Your goal
Find the lines below holding the word "agent" and copy each of them.
Extracted material section start
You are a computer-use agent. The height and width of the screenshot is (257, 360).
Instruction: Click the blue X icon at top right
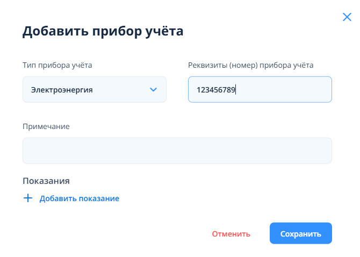pos(347,17)
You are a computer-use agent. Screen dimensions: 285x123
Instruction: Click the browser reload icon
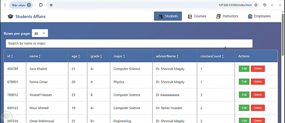pyautogui.click(x=265, y=5)
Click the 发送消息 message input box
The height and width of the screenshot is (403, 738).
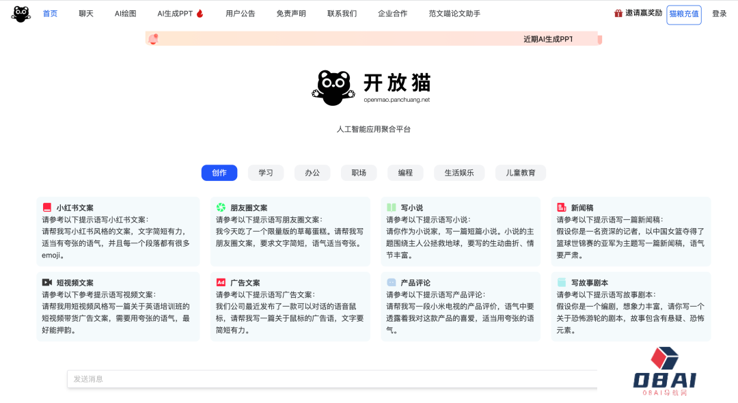(333, 378)
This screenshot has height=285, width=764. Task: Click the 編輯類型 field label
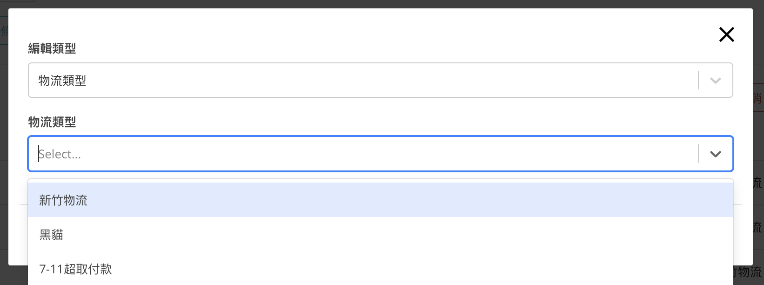[x=52, y=48]
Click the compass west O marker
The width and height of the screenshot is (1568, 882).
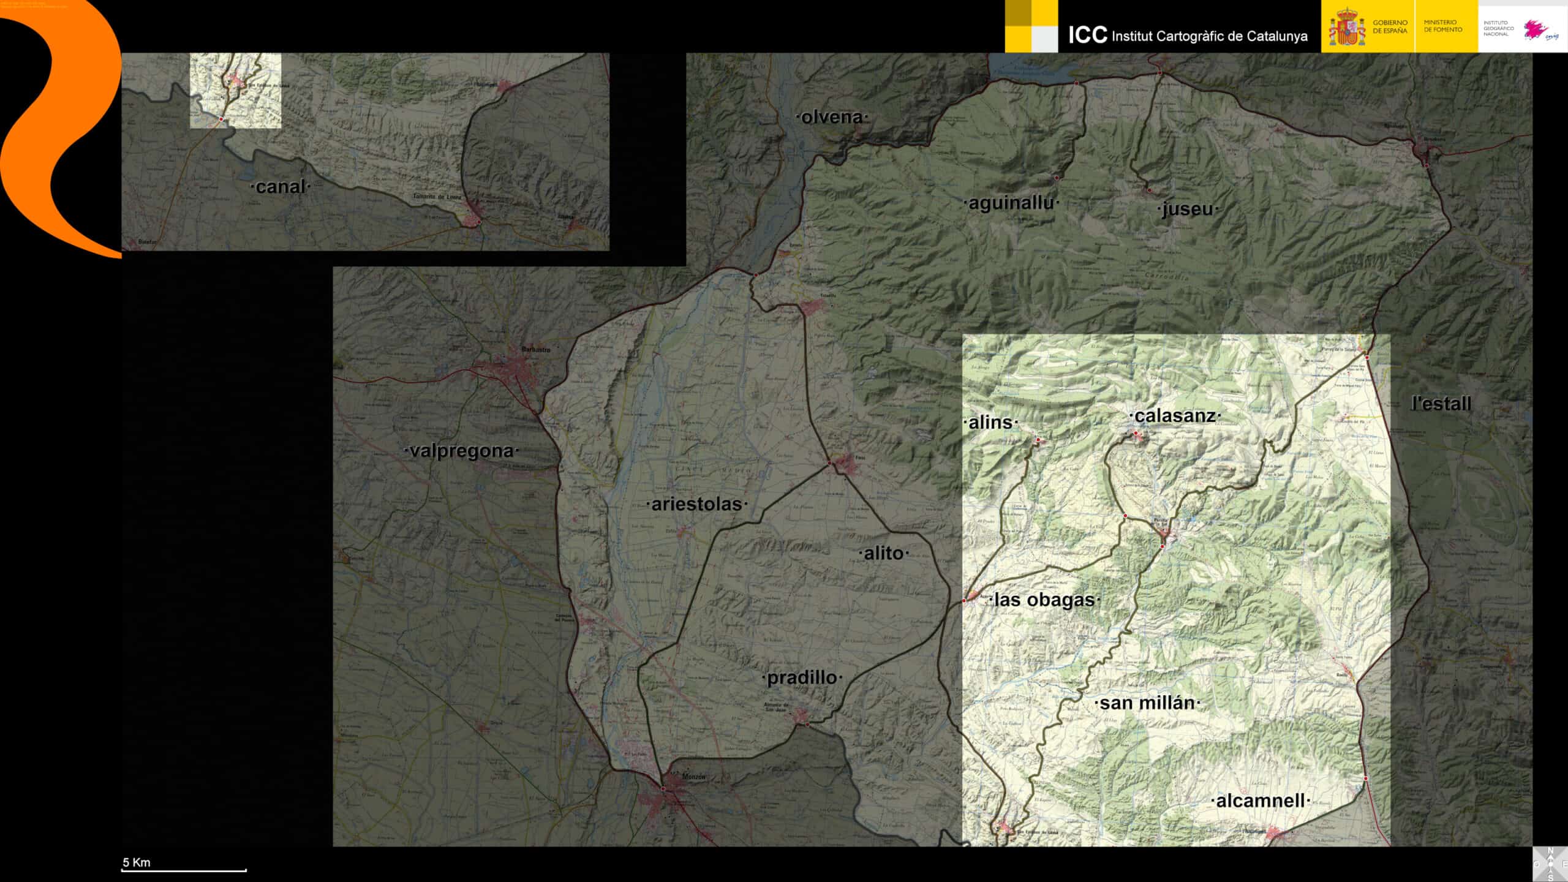coord(1537,864)
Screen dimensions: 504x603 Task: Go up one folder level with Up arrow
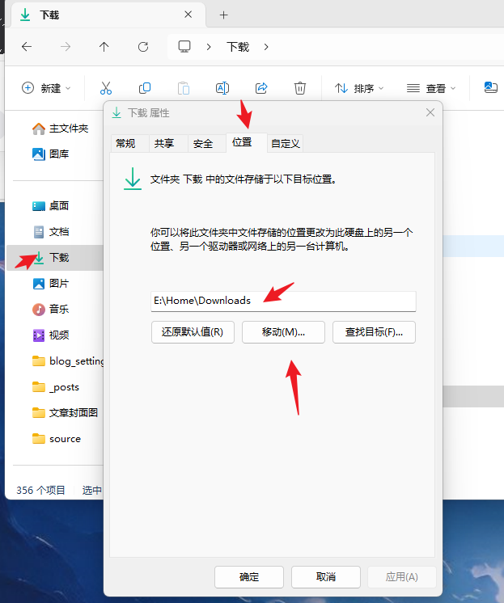104,47
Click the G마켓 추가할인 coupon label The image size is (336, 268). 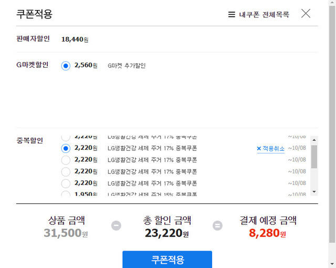tap(127, 66)
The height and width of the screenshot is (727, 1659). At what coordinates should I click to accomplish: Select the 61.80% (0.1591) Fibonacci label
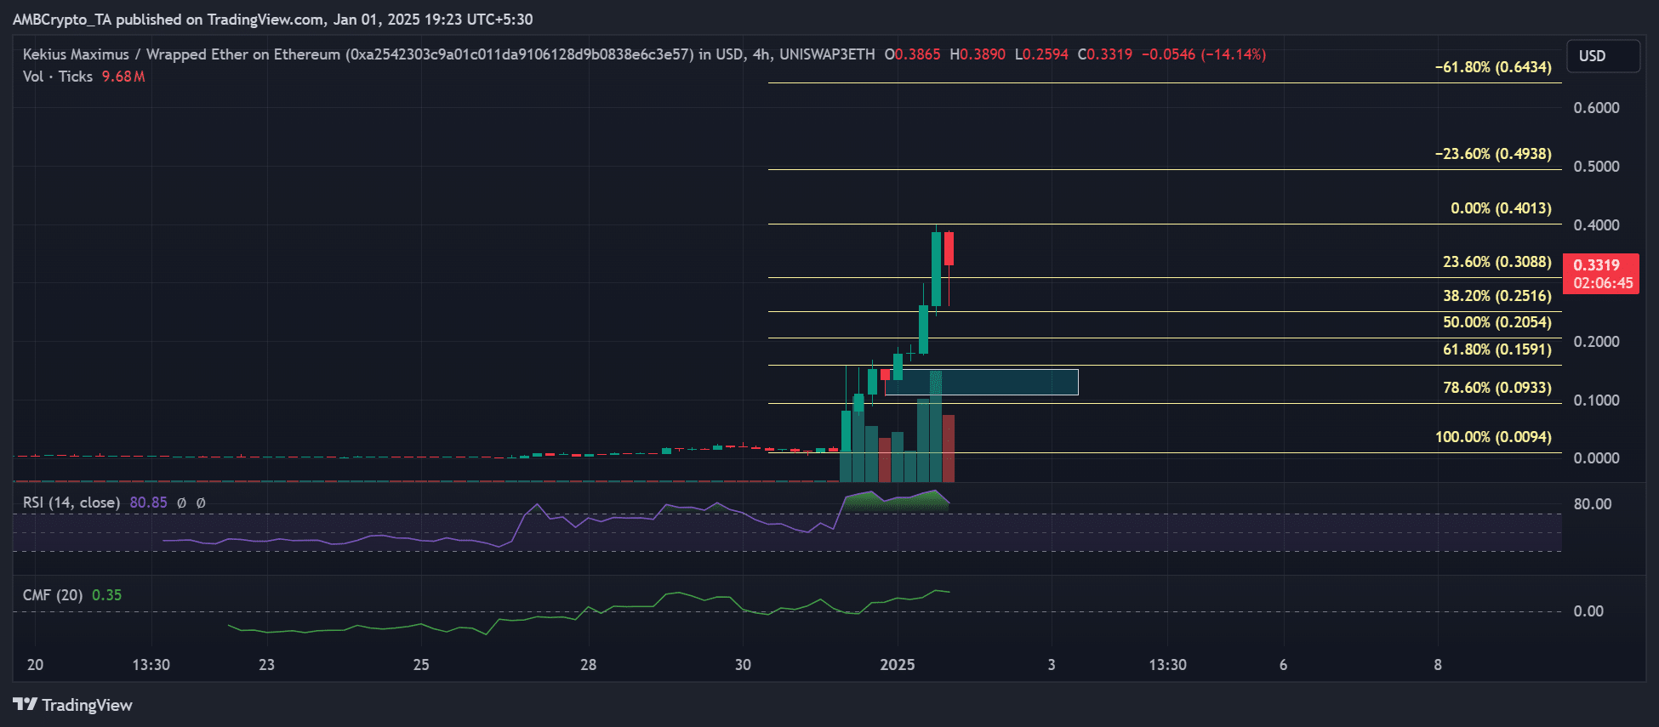(1497, 349)
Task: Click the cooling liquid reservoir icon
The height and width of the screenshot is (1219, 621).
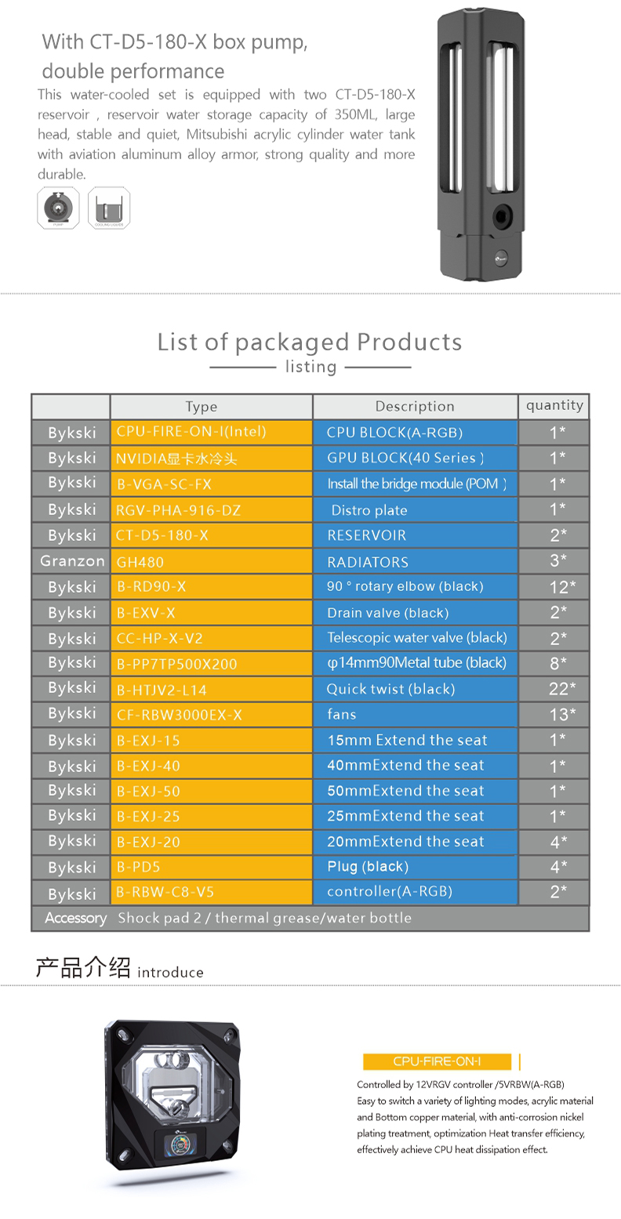Action: 109,209
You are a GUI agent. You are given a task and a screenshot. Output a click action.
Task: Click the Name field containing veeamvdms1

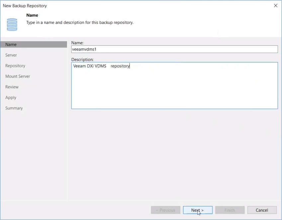coord(174,49)
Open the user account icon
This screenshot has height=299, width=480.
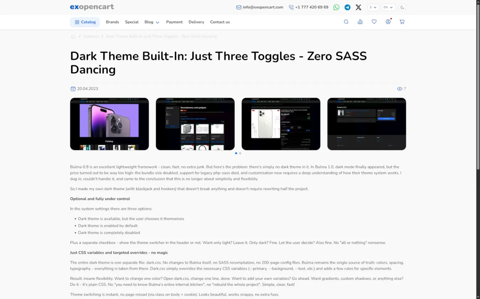(x=388, y=22)
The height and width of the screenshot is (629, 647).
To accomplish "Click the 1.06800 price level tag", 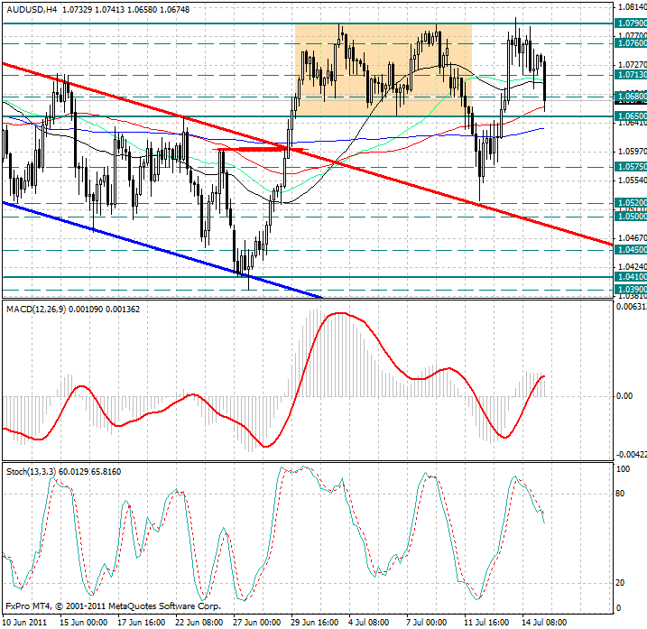I will point(629,95).
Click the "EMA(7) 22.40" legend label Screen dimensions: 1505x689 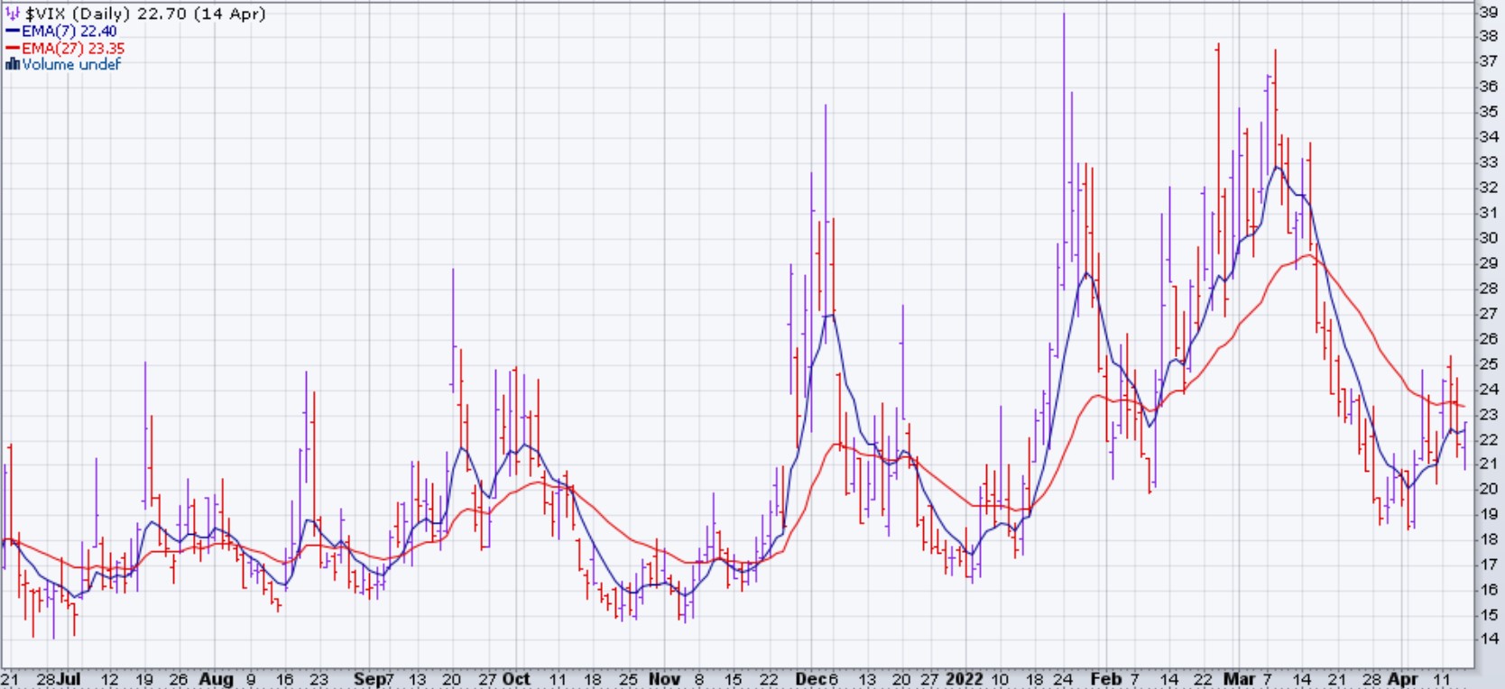69,31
Extracted material section end
Your response
You are a computer-use agent. The height and width of the screenshot is (257, 360).
You are a computer-use agent. Screen dimensions: 285x123
You are a GUI agent. You are given a task and a screenshot. Output a click action.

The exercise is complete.